You can add other users as owners to a client computer to enable future backup and restore operations through the Web Console.

Use the following steps to include users who are not members of the Administrators group. These steps will add new owners to a client in the Laptop Backup group as example.

  1. From the CommCell Browser, expand the Client Computer Groups | Laptop Clients.
  2. Right-click the <Client> and then click Properties.
  3. Select the Security tab.
  4. Specify owner in the Client Owner box.

    You can specify the Active Directory user accounts or CommCell user accounts.

  5. Click OK.

Setting Up Permissions for End-Users

Before You Begin

On the Active Directory Domain, the external user group to which the user belongs must have Group Scope defined as Global:

  1. Go to Start > Administrative Tools > Active Directory Users and Computers.
  2. Right-click the external group and select Properties.
  3. From the Group Scope section, select Global and click OK.

Procedure

  1. From the CommCell Browser, go to Security > Domains > domain_name.
  2. Right-click External Groups and select Add New Group.

    The Add new External Group dialog box appears.

  3. In the General tab, click Browse and select the external user group to which the user belongs.
  4. To set the security for the external user group, do the following:
    1. Click the Associated Entities tab.
    2. Click Add.

      The Add Association dialog box appears.

    3. In the Entities section, select the client computers to be browsed.

      Note: Select entities at either the client or backup set levels. Subclient level browsing restrictions are not supported for Web Console.

    4. In the Roles section, in the Please select Role box, click Create Role.

      The New Role dialog box appears.

    5. Create a new role selecting the following permissions based on the type of users in the external user group:
      User Type Permissions
      end users
      • End User Access
      compliance search users
      • Browse
      • Compliance Search
      • In Place Recovery (to restore data)

      For information on creating a role, see Creating a Role.

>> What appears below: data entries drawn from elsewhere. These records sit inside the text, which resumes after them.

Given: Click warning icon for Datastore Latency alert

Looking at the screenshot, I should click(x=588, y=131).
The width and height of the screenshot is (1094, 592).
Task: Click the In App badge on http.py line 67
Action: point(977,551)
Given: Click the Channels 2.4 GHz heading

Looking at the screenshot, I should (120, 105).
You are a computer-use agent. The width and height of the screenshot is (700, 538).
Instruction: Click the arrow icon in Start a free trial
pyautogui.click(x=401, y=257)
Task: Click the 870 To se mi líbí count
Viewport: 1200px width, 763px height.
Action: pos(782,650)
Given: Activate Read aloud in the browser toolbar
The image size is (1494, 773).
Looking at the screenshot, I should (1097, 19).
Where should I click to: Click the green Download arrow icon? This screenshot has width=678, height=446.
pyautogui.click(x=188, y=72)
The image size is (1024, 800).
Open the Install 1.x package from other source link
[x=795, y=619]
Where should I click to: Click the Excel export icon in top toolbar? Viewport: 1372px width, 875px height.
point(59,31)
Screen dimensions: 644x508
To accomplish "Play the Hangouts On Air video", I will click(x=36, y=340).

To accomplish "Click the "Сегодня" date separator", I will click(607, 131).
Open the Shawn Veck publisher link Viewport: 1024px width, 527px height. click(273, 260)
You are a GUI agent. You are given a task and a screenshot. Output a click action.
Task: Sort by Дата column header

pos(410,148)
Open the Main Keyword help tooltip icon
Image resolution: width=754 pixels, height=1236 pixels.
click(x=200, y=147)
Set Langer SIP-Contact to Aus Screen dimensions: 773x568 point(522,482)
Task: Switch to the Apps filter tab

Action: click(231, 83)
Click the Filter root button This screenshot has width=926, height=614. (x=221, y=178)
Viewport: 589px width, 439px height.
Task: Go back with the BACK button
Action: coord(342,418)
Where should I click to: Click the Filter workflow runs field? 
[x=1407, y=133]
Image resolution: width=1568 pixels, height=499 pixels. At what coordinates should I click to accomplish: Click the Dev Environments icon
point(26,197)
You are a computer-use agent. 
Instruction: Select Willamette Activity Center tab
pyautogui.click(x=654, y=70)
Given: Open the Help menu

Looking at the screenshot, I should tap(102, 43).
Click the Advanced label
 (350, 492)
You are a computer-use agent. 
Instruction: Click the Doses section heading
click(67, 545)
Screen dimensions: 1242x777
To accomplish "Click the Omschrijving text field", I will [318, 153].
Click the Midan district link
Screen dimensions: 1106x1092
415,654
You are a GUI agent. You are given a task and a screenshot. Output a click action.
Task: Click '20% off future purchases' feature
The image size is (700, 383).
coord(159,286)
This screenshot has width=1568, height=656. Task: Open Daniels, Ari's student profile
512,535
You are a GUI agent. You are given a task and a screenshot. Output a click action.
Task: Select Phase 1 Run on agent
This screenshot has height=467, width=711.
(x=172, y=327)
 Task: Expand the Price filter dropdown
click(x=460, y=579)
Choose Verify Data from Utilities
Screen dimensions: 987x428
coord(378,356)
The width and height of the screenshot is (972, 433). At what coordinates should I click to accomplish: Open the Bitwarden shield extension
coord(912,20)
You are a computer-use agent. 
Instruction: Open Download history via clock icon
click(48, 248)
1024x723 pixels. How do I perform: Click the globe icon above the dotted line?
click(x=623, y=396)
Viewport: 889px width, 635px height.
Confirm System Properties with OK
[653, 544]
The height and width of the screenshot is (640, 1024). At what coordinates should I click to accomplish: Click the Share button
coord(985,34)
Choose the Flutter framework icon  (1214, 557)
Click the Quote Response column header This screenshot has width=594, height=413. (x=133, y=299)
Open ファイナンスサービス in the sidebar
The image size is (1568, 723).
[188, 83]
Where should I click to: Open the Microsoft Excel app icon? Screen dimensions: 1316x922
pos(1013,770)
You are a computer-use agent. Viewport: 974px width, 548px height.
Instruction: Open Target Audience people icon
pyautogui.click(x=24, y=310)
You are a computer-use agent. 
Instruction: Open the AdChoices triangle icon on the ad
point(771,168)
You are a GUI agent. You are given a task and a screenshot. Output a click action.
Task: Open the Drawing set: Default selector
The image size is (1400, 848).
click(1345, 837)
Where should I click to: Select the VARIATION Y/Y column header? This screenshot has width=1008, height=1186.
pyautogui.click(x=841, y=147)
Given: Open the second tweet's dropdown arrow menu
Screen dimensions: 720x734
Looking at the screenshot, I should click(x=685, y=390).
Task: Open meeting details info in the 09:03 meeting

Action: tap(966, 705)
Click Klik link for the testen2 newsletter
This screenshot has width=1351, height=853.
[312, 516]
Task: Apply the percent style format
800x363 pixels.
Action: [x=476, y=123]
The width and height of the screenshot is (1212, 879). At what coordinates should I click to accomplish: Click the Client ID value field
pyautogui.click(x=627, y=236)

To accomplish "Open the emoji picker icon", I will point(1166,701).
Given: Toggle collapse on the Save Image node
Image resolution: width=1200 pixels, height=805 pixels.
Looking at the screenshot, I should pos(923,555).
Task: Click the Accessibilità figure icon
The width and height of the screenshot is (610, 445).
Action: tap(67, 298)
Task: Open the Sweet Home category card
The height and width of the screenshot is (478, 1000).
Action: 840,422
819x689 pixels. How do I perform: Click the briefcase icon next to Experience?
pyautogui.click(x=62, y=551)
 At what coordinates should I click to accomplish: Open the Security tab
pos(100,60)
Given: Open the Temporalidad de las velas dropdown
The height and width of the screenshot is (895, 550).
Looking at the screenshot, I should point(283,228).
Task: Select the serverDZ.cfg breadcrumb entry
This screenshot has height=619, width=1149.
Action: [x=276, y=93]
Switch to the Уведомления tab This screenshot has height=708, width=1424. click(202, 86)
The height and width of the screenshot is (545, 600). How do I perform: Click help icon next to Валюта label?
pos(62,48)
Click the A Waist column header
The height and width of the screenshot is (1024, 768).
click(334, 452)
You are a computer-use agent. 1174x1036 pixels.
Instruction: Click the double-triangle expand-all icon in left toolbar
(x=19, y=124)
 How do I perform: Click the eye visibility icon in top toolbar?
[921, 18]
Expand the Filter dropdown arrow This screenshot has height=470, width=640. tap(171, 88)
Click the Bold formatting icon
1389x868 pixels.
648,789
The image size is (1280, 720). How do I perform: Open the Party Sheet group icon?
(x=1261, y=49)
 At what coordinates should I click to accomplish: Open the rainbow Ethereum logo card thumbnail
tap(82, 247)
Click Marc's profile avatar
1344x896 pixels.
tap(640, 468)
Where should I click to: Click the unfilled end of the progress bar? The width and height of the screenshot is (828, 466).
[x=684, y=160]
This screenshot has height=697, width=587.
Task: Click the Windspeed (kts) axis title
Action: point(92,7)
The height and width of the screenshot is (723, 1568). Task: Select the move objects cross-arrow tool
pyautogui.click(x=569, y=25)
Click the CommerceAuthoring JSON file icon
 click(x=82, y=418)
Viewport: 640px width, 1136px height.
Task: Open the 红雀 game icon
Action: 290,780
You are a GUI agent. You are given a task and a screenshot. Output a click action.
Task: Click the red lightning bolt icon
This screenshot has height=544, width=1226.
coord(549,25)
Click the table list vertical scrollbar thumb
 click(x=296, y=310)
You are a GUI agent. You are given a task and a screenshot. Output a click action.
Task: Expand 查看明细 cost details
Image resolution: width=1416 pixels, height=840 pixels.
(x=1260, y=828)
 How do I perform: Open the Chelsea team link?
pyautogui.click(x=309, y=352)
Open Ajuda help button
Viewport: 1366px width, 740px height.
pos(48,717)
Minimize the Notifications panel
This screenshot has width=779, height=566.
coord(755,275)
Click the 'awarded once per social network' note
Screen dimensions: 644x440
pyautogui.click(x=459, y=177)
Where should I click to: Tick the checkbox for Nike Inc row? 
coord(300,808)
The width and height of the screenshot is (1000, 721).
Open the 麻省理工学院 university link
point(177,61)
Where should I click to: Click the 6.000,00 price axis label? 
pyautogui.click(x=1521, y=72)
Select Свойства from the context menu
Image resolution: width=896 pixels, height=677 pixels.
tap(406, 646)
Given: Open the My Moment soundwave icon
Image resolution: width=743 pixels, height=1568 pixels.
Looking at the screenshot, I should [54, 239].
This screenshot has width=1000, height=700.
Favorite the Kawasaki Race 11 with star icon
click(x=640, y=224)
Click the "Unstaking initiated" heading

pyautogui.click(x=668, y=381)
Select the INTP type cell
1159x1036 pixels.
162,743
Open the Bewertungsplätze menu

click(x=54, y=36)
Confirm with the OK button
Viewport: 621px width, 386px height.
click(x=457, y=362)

    6. In the Please select Role box, select the new role.
    7. Click OK to save the security settings.
  5. Click OK to add the external group.

Ensure that all of the relevant domains (of which emails will be content indexed) are registered in the CommCell before running a content indexing job to avoid the duplicate entries of the users in the refinements and also to avoid the Globally Unique Identifier (GUID) instead of email address in the Custodian refinement.